The Linux 7.1 release, merged in early 2026, removed all Kconfig options for i486 targets, effectively preventing users from compiling mainline kernel builds for Elan or other 486-derived hardware. The driver code for these platforms remained in the kernel tree for 7.1, but with no way to compile it, the code was effectively dead weight. The new patch series for 7.2 goes a step further, deleting the actual driver implementations for Elan-specific hardware. See the Linux Kernel 7.1 release notes for full details on the i486 phase-out.

Kernel contributor Sean Young, who authored and maintained several of the targeted drivers, posted the patch series to the Linux kernel mailing list archives on May 6, 2026. Young noted in the patch notes:

"Now that AMD Elan support has been removed, remove the AMD Elan specific drivers too. I had a Technology Systems 5500 back in the early 2000's and it was pretty slow back then - no need to support such ancient slow device. I wrote and patched some of these drivers so nice to see them removed at the end of their life cycle."

AMD Elan driver removal

The Technology Systems TS-5500, referenced by Young, is a classic embedded single-board computer built around the AMD Elan SC410. The SC410 runs at 33MHz, includes 16MB of soldered EDO DRAM, and integrates 10/100 Ethernet, serial ports, and a CompactFlash slot for storage. It was a staple of industrial control systems in the early 2000s, but its performance is negligible by modern standards.
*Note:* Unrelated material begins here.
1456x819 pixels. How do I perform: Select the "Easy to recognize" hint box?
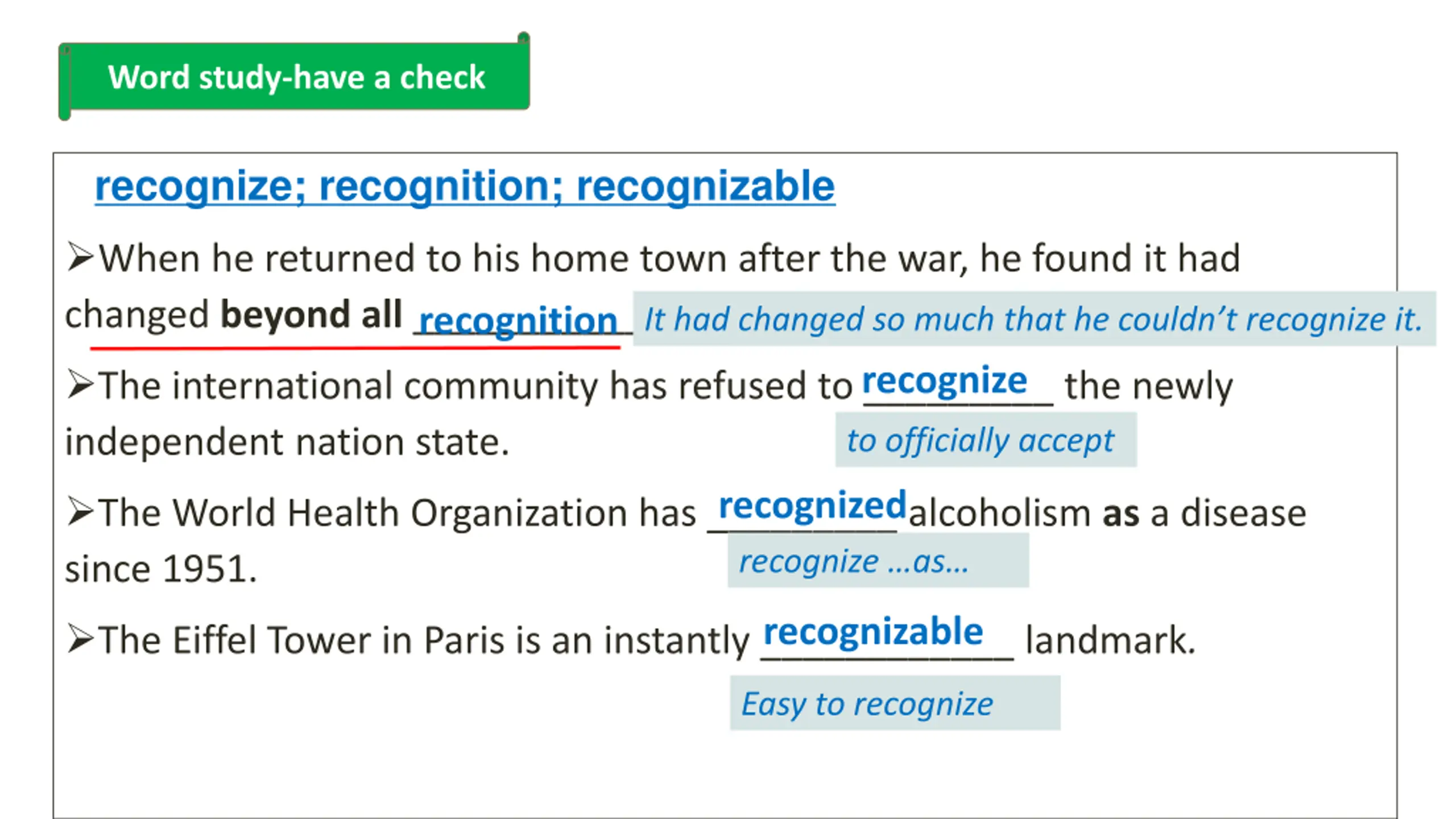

To contextualize the hardware's capabilities, the table below compares the AMD Elan SC410 to later AMD Geode LX 800 and a modern entry-level x86 processor, the Intel N100:

Hardware Release Year Clock Speed TDP Max RAM SPEC CPU 2000 Integer Score
AMD Elan SC410 1996 33MHz 1.5W 64MB ~5
AMD Geode LX 800 2005 500MHz 3.5W 2GB ~150
Intel N100 2023 3.4GHz (turbo) 6W 16GB ~3000

The performance gap is staggering. A single Intel N100 delivers roughly 600 times the integer performance of an Elan SC410, while consuming only 4 times the power. For homelab users or embedded developers still running Elan hardware, this performance deficit makes mainline Linux support largely irrelevant, as even basic modern workloads like running a lightweight web server or SSH daemon would strain the old hardware.

Kernel maintainers note that it is extremely unlikely any production systems using i486 hardware are running mainline Linux kernels in 2026. Organizations or hobbyists still relying on Elan-based systems can fall back to the Linux 6.18 Long Term Support kernel, which retains i486 compilation support and will receive security updates until at least 2029. See the Linux LTS kernel list for support timelines. After 6.18 support ends, users will need to maintain custom kernel forks or migrate to newer hardware.
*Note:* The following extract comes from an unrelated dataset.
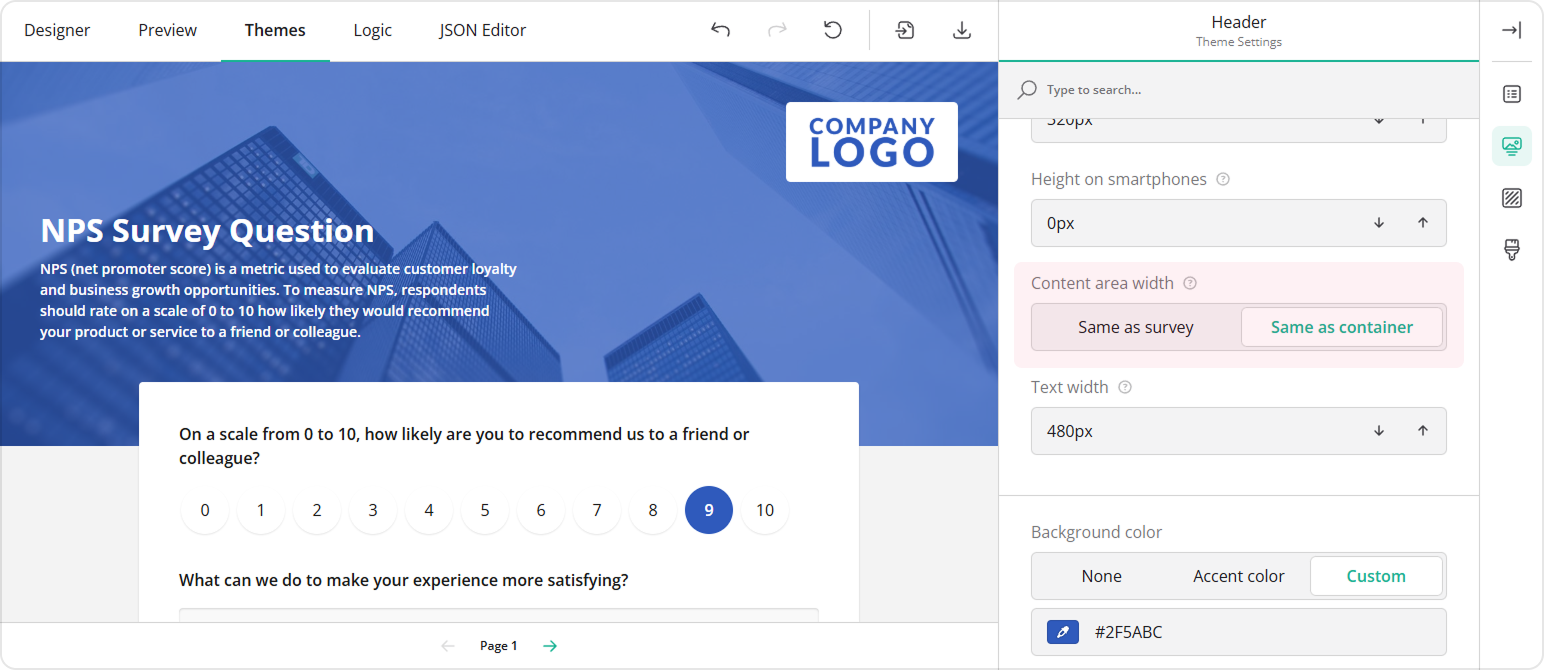Increase Text width using up arrow
This screenshot has height=670, width=1544.
click(1423, 431)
The retirement of Elan support comes alongside news that AMD Geode support will be orphaned in the kernel. Geode, which succeeded Elan as AMD's low-power embedded x86 line, still has a small user base in legacy industrial systems, so its code will remain in the kernel tree for now, even without an active maintainer. Elan, by contrast, has no remaining active users in the mainline kernel community, making full removal the logical next step.
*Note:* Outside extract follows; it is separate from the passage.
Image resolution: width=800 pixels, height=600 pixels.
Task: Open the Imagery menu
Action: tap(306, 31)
For homelab builders and retro hardware enthusiasts, the removal of Elan drivers marks the end of an era for x86 embedded computing. While the hardware is no longer practical for production use, Elan-based systems remain useful for learning low-level x86 assembly, embedded Linux configuration, and legacy hardware interfacing. Those looking to experiment with Elan hardware should stick to the 6.18 LTS kernel, or use a minimal custom kernel build stripped of unnecessary modern features to maximize available resources on the memory-constrained systems.

The patch series is expected to be merged in the Linux 7.2 cycle, set to launch in summer 2026, assuming no objections are raised during the review period. Once merged, all Elan-specific code will be purged from the mainline kernel tree, closing the book on support for one of AMD's earliest embedded x86 designs.